#### [Set problem]
Copy these records exactly as they are, leaving the pictures out of your answer.

#### [The data]
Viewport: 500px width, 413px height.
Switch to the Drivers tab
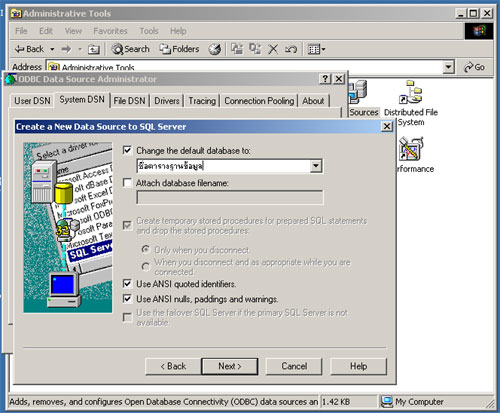[x=167, y=101]
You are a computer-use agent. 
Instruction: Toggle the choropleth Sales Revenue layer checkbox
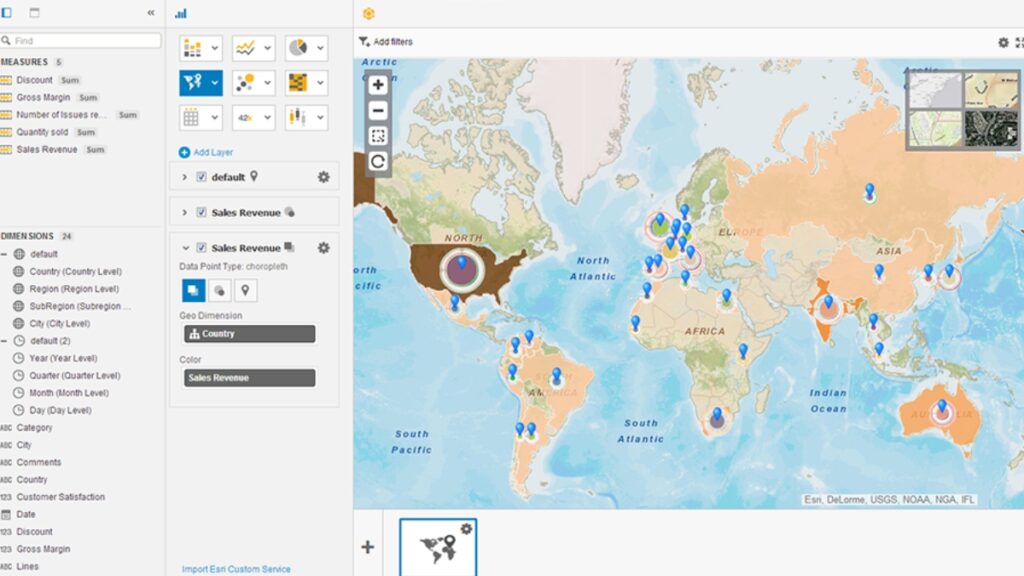[x=202, y=248]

#### [Written response]
Viewport: 500px width, 413px height.
Switch to the Drivers tab
[x=167, y=101]
You are a computer-use agent. 
Instruction: Toggle the choropleth Sales Revenue layer checkbox
[x=202, y=248]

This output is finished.